You don't put the device on and magically see and it isn't a substitute for a cane or a guide dog.

Related technologies: The U.S. Navy is developing a system that will allow divers to find their way through murky waters by interpreting infrared through their tongues.

NASA is creating sensors to enable astronauts to feel objects on the outside of their space suits.

The Institute for Human and Machine Cognition is working toward making vests that will alert pilots to other planes or incoming missiles by sending pulses.

Jan 13, 2010

Cultured Pork

Sounds like an oxymoron doesn't it. Scientists from Eindhoven University in The Netherlands have for the first time grown pork meat in the laboratory by extracting cells from a live pig and growing them in a petri dish.

The scientists, led by Professor of Physiology Mark Post, extracted myoblast cells from a living pig and grew them in a solution of nutrients derived from the blood of animal fetuses (although they intend to replace the solution with a synthesized alternative in the future).

Professor Post said artificially cultured meat could mean the meat of one animal could be increased to a volume equivalent to the meat of a million animals, which would reduce animal suffering and be good for the environment. As long as the final product looks and tastes like meat, Post said he is convinced people will buy it. Wow, pork with no methane. . .

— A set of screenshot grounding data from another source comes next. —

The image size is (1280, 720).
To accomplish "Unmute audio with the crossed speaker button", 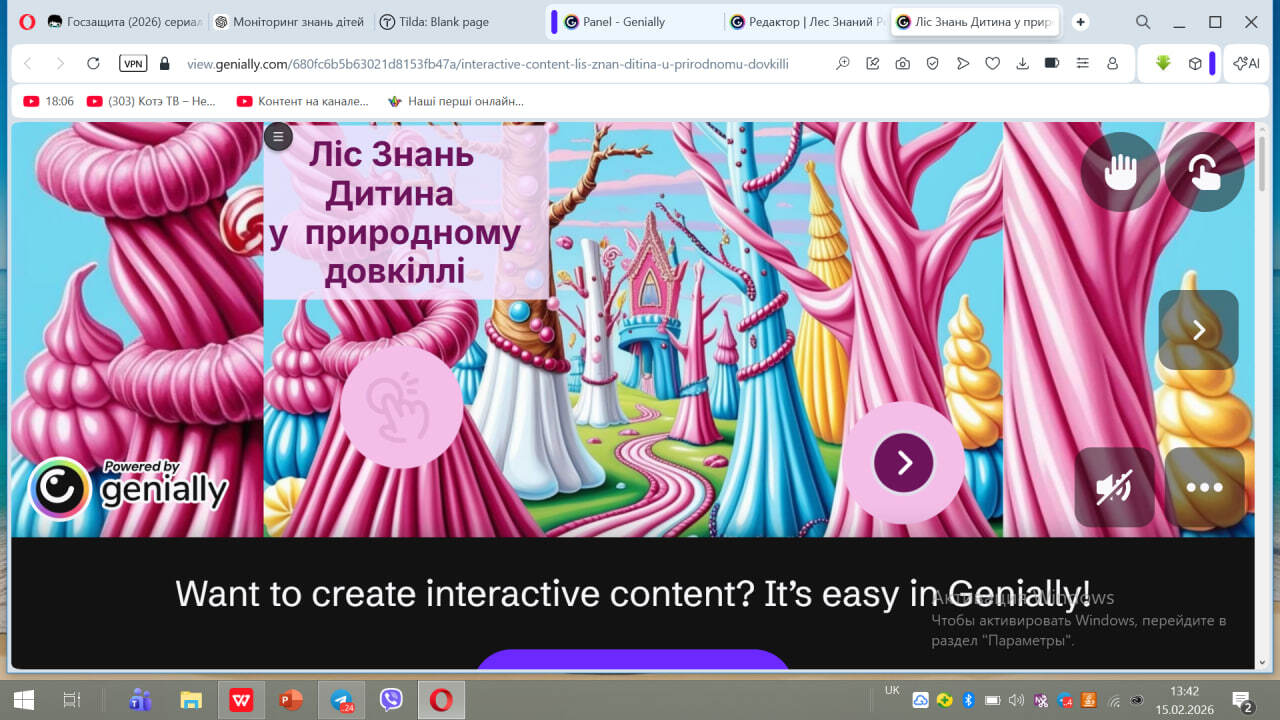I will pyautogui.click(x=1114, y=487).
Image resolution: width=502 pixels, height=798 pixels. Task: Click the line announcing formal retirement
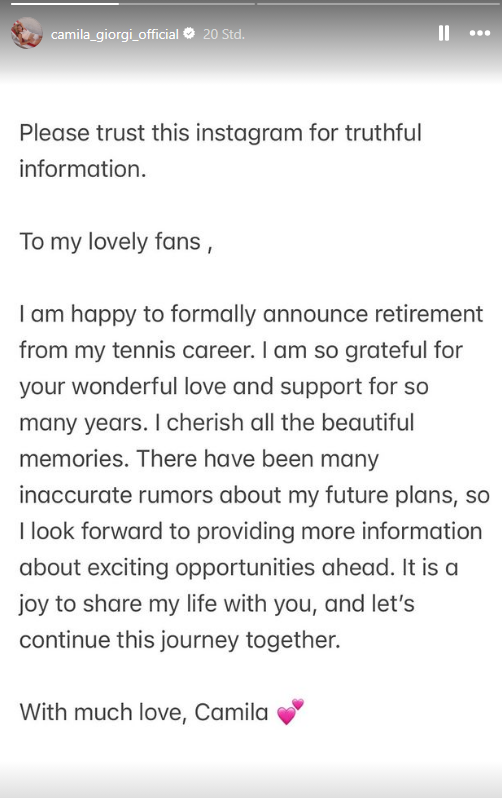251,314
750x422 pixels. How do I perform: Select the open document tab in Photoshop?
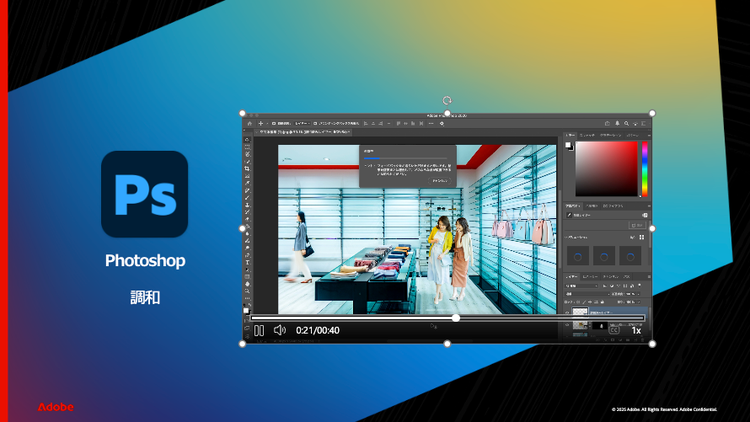click(305, 131)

At present the product is a sticky, soggy and unappetizing muscle mass, but the team is seeking ways to exercise and stretch the muscles to turn the product into meat of a more familiar consistency. Post described the current in-vitro meat product as resembling wasted muscle, but he is confident they can improve its texture. Nobody has yet tasted the cultured meat because laboratory rules prevent the scientists tasting the product themselves.

The research is partly funded by the Dutch government, but is also backed by the Dutch sausage-making firm Stegeman, which is owned by Sara Lee. The scientists (and presumably, the sausage makers) believe the meat product may be available for use in sausages within five years.

Other groups are also working on trying to produce cultured meat. NASA has funded research in the US on growing fish chunks from cells and meat from turkey cells, with the idea that the technology could have wide application in future space travel, since growing edible muscle would allow future astronauts to avoid a range of problems associated with using live animals in space. In a June, 2009 paper in the journal Tissue Engineering another group of scientists proposed new techniques that could lead to industrial production of meat grown in cultures.

The reaction of vegetarian groups has been mixed. A representative of PETA (People for the Ethical Treatment of Animals) said as long as the meat was not the flesh of a dead animal there would be no ethical objection. Last year PETA even offered a prize of $1 million to the first person or group who could come up with a commercially viable cultured meat product.